Quoted passage:
Which brings up a question.  If viewing has side-effects, should one use GET as the verb?  GET is supposed to be nullipotent, but if viewing creates an audit trail (which is non-idempotent) or marks the record as read (which is idempotent, but not nullipotent), then is GET the appropriate HTTP method?  After some serious thought on this, I’ve concluded the answer is no.  Imagine a browser that does aggressive pre-caching of linked pages.  It can do that because GET is nullipotent.  If, however, viewing records is non-nullipotent, then you want to ensure the browser does not do pre-caching of linked pages.  As a result, all of the links for viewing records should be transitioned to using POST.  This, unfortunately, makes development a lot uglier, but that’s the price one has to pay for ensuring adherence to the browser model.

The next question that occurred to me is how to handle reversible state changes.  For instance, I’m curious how banking systems handle reversing a deposit.  There are two ways of handling this – one is to delete the original deposit record (there might be an audit trail somewhere, but in the transaction log for your account the original deposit simply wouldn’t show).  The other would be to issue a subsequent “undo deposit” transaction.  The latter has the advantage of preserving the original transaction entries as they posted.  The former has the advantage of some degree of simplicity.  However, in both cases there are potential issues that need to be considered.  Imagine I have a balance of $1000 from Jan 1st through Mar 1st.  On Mar 1st, an invalid deposit of $999,000 gets made into my bank account.  On Apr 1st, I finally notice that my account balance seems a tad high and notify my credit union.  They promptly reverse the transaction using either model.  However, I still end up with a higher balance than I would have otherwise!  Why?  Because on Mar 31st, the bank computed interest.  In this hypothetical case, let’s assume I get 1% per quarter (wouldn’t that be nice).  As a result, I get $3,340 in interest on my average balance of $334,000 for the quarter.  If the invalid deposit had never been made, I would have received only $10 in interest.  I assume banking applications have ways of handling this – either all balance-dependent transactions following an invalidated transaction are modified, or if an adjustment transaction is inserted on Apr 1st, then adjustment transactions for all of the balance-dependent transactions are inserted as well.  Issues can be observed in the reverse case as well – imagine invalid withdrawals being made that result in negative-balance fees being applied to the account.  Reversing those invalid withdrawals also needs to clean up the negative-balance fees.

Direction A: According to the passage on HTTP verbs and reversible transactions, which HTTP method should the links for viewing records be switched to?
Direction B: Extend the passage on HTTP verbs and reversible transactions, starting right after its final sentence.

Data shown:
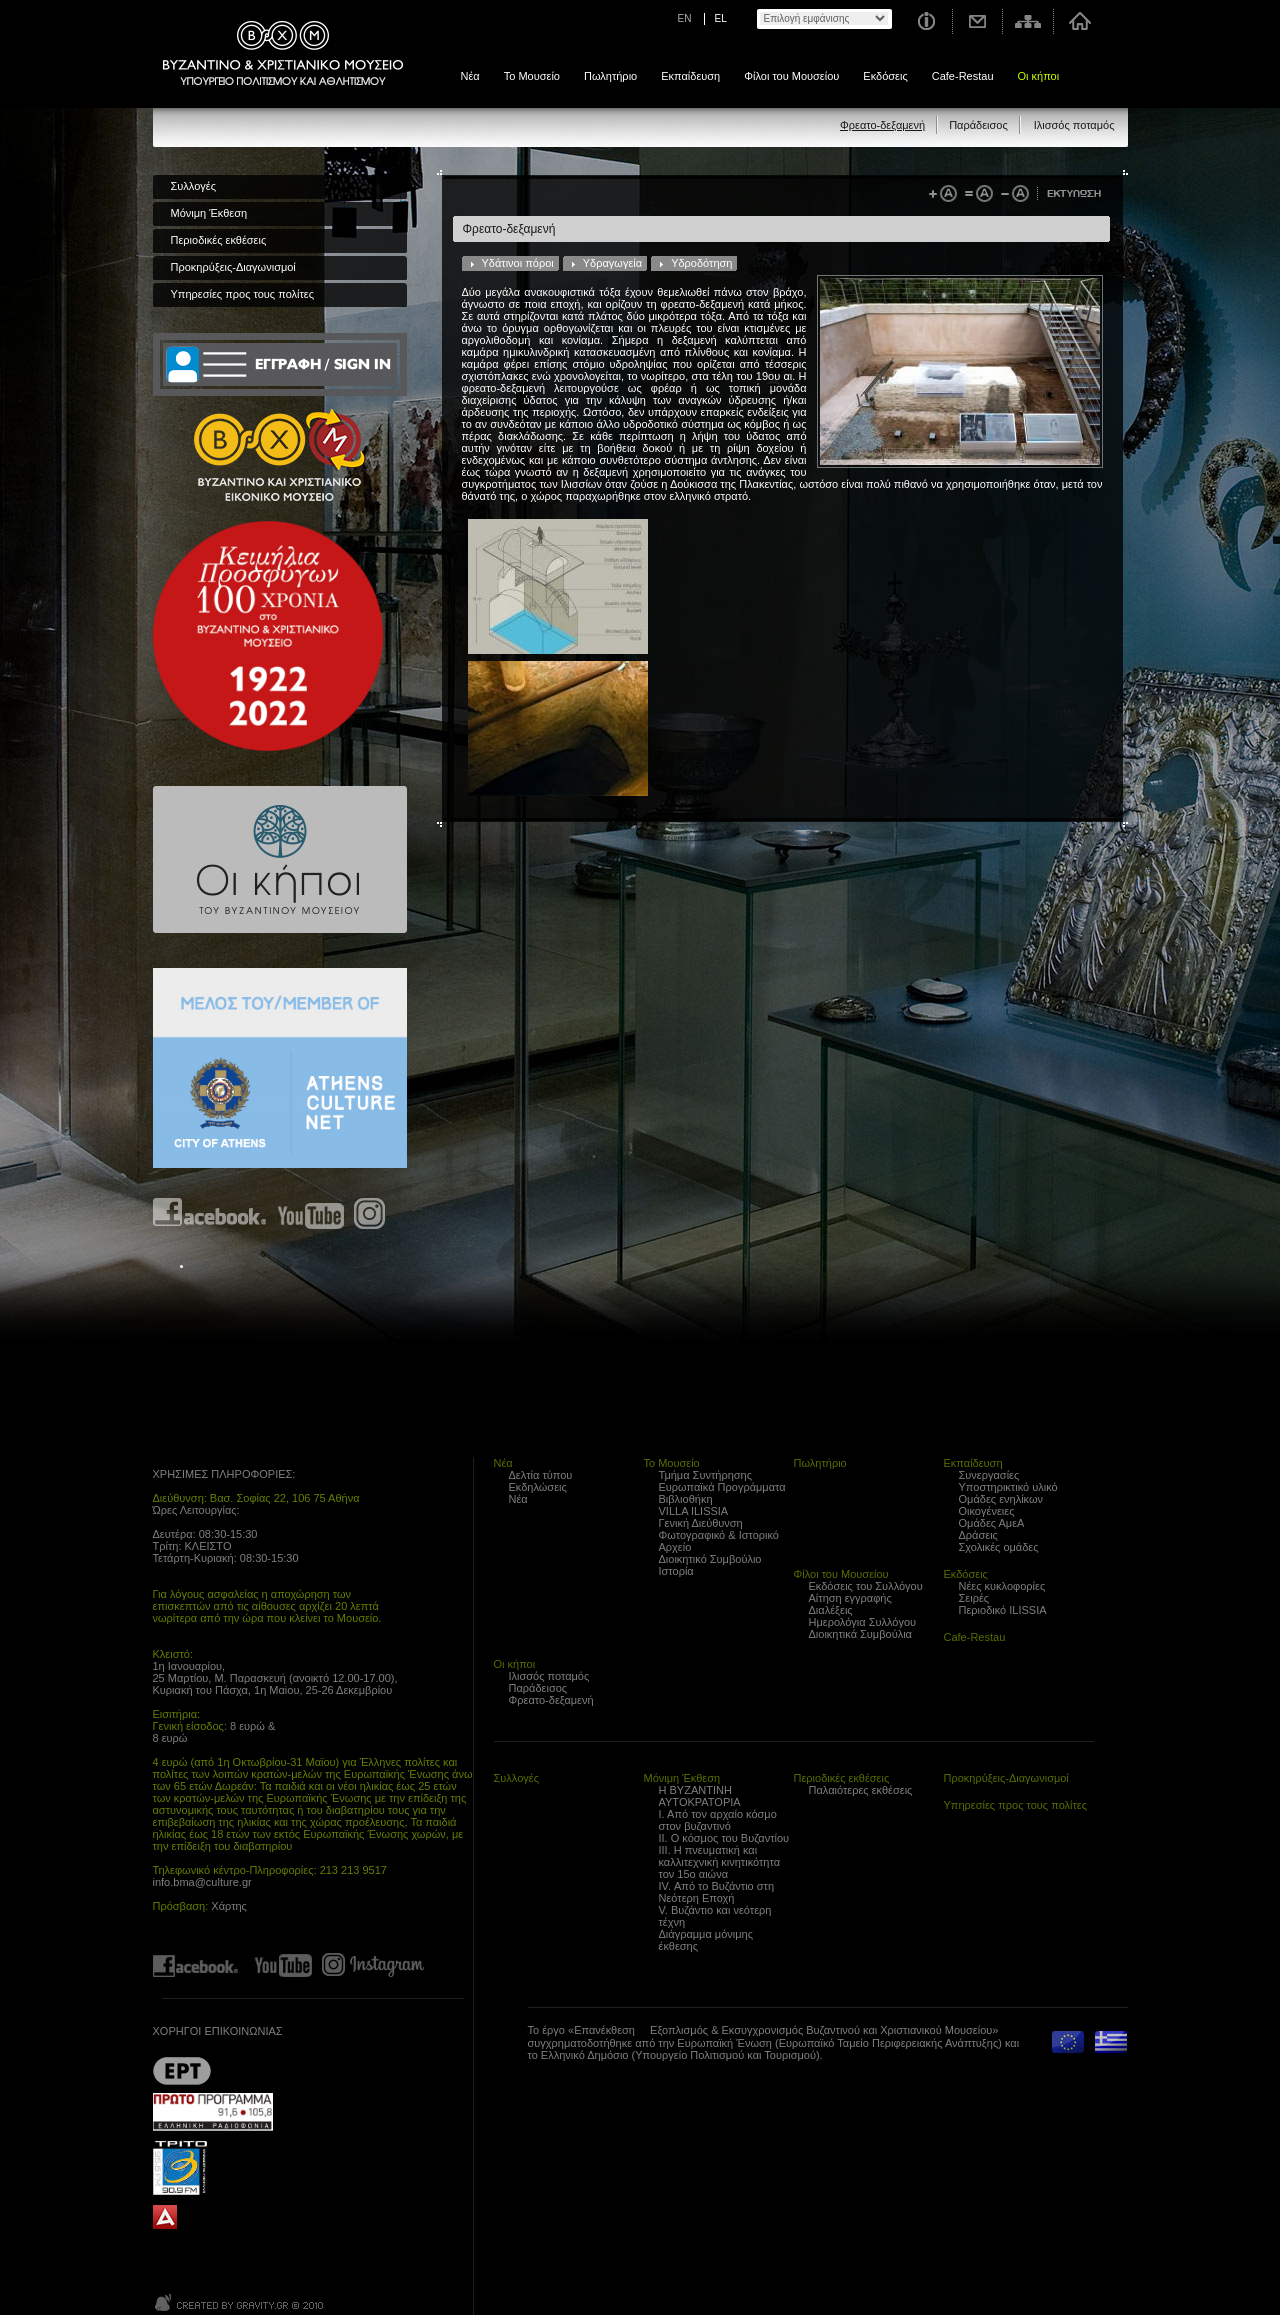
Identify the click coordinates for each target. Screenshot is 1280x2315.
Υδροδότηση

Reply A: POST

Reply B:
Hello world from Toby Ovod-Everett

I’m a software developer located in Anchorage, Alaska.  I have a strong interest in database front-end development.  While I find web front-ends to have some serious limitations from a UI perspective, I’ve been convinced that the dramatic simplification of deployment and updating outweigh those disadvantages.

Historically, I’ve worked for the last 16 years doing automated workstation management, including building my own framework for deploying software under SMS, developing my own tool sets for package and install/update routine validation, etc.  That was a 16 year detour from my primary interest, though, and I’m excited to be back on track.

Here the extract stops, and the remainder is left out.